- What to do -
Your answer should repeat every line of the records below in which the word "computer" appears.

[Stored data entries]
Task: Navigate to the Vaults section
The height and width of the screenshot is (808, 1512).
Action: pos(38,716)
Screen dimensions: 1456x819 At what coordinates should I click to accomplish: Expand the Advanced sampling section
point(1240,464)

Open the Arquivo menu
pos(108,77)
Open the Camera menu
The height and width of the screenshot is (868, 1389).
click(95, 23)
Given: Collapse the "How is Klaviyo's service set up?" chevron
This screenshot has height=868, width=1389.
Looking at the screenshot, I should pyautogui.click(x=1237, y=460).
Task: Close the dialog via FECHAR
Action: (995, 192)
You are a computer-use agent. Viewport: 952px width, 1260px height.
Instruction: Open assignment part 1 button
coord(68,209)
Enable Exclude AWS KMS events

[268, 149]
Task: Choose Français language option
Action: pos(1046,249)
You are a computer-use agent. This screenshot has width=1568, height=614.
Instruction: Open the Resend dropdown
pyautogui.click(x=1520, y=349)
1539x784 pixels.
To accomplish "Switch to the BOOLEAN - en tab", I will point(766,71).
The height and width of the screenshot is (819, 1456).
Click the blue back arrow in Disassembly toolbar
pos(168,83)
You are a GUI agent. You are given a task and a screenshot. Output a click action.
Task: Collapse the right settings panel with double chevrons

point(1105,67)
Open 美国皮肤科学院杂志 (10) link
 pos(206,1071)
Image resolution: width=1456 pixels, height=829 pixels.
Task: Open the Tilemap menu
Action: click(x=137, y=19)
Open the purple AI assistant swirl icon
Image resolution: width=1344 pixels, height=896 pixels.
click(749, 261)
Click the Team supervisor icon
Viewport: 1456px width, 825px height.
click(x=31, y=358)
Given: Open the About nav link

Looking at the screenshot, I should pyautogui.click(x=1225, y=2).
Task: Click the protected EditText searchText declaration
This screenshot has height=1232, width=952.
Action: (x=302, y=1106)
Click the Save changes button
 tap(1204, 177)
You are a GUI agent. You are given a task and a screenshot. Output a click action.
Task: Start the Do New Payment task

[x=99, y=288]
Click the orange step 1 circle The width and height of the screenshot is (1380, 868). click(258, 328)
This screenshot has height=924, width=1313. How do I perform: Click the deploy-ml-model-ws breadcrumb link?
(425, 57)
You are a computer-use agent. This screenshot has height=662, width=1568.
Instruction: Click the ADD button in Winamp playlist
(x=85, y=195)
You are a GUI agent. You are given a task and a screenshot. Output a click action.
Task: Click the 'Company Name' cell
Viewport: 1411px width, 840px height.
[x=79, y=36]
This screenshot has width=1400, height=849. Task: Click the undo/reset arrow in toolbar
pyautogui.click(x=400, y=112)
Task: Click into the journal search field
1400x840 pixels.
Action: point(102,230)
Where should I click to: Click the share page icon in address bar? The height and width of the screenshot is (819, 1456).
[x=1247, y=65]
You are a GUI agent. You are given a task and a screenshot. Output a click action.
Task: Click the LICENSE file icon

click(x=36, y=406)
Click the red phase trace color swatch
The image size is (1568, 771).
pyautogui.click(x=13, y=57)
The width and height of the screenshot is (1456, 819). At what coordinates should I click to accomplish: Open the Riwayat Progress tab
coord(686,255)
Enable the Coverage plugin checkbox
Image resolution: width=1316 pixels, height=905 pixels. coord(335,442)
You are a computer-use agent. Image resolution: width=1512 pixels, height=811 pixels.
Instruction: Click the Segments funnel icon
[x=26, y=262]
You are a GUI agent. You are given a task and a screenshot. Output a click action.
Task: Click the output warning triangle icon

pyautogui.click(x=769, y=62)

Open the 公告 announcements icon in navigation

- Solution for this problem -
You are a computer-use agent. Viewport: 952px width, 1260px height.
You are a computer-use agent. This screenshot has width=1568, height=614.
You are a computer-use agent. This screenshot has height=662, width=1568.
You are a computer-use agent. Image resolution: width=1512 pixels, height=811 pixels.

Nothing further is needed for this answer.